Spektor’s latest effort finds the Russia-born New Yorker, now 32, reflecting on age and the passing of time. At its most affecting What We Saw from the Cheap Seats is a sad and touching record, filled with love and the memory of. Standout song ‘Firewood’, for example, finds Regina in full ballad mode, using the dismantling of a piano for firewood as a metaphor for the death of a loved one. Despite initially rallying against the idea, Spektor concedes that age will inevitably catch up with us all, singing, “You'll want to go back, you'll wish you were small / nothing can slow the crying / you'll take the clock off of your wall and you'll wish it was lying.” It’s by no means the first time Regina has written about death and its effects, but it’s been a while (‘Chemo Limo’ springs to mind) that she’s done so this effectively.

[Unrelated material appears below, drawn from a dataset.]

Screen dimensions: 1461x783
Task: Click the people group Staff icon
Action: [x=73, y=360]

Other songs aren’t quite so successful, and parts of ...Cheap Seats feel either disposable or a revisiting of old ground. ‘How’, for example, should be a moving effort about clinging on to happy memories (“Time can come and take away the pain / but I just want my memories to remain”), but lacks the eccentric spark of the similarly themed ‘Flowers’ from Soviet Kitsch. Likewise, ‘Ballad of a Politician’ revisits the same territory as ‘Ghost of Corporate Future’, but its attempts at juxtaposing basic human life and corporate nonsense don’t quite measure up to the latter. There’s also a rehashing of ‘Don’t Leave Me (Ne Me Quitte Pas)’ from 2002’s Songs, but the additions of some upbeat brass and a new coat of paint don’t add a great deal to its original recording. None of these are bad songs, of course, but only a couple from the record would even be in contention for a Regina Spektor ‘best of’ playlist.

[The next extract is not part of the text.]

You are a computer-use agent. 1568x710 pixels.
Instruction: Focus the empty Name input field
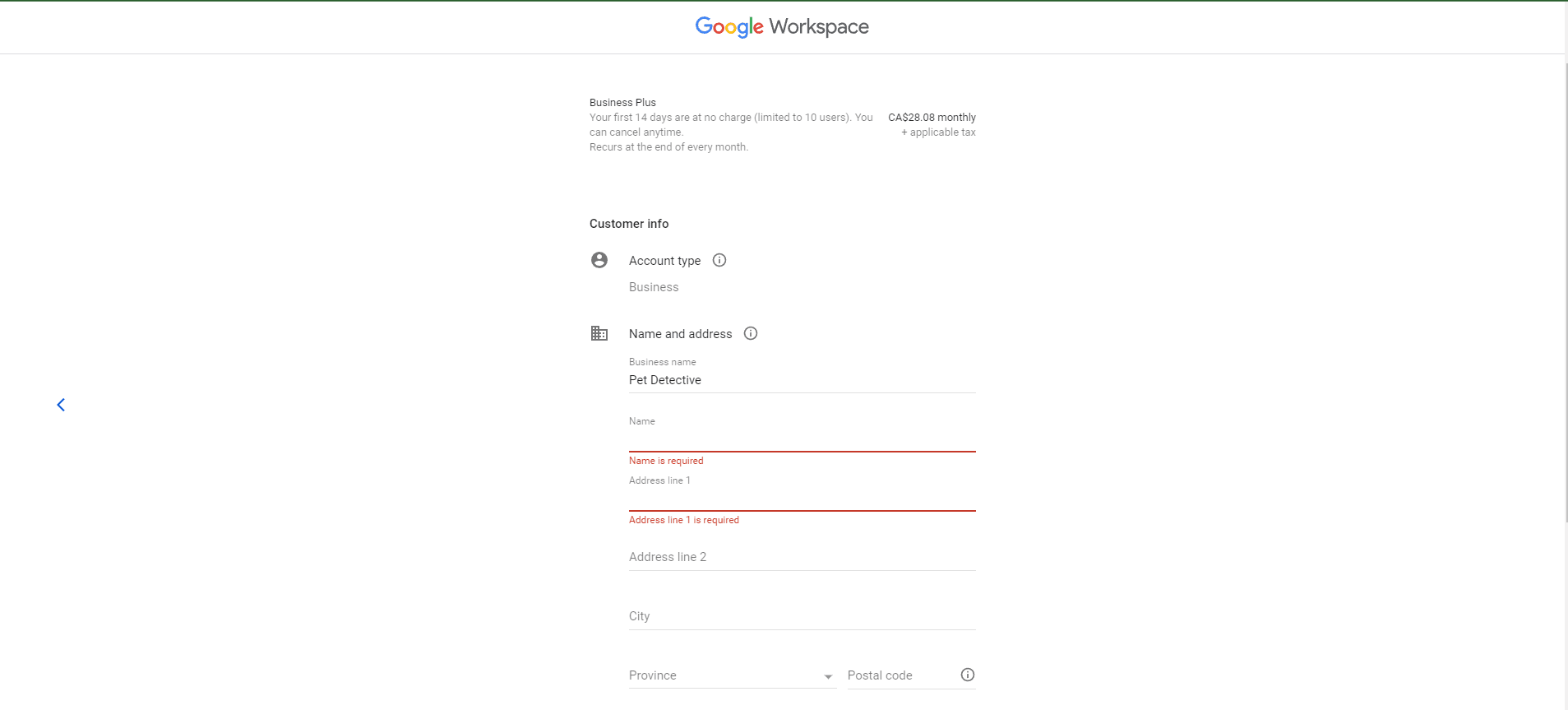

Although What We Saw from the Cheap Seats doesn’t quite have me weak at the knees, I can’t help feel a fondness for Spektor, who continues to bring warmth to should-be depressing subjects. Lead single ‘All the Rowboats’ is one of the album’s more interesting moments, mourning the life of great art stuck behind museum glass. “Masterpieces serving life sentences, it’s their own fault for being timeless,” she sings over a frantic piano melody, as thudding drums crash around her. Whether or not Regina Spektor has her own masterpiece left in her I’m not so sure, but it’s good to have her around, tugging on those heart strings and shedding some light on the darker corners of life.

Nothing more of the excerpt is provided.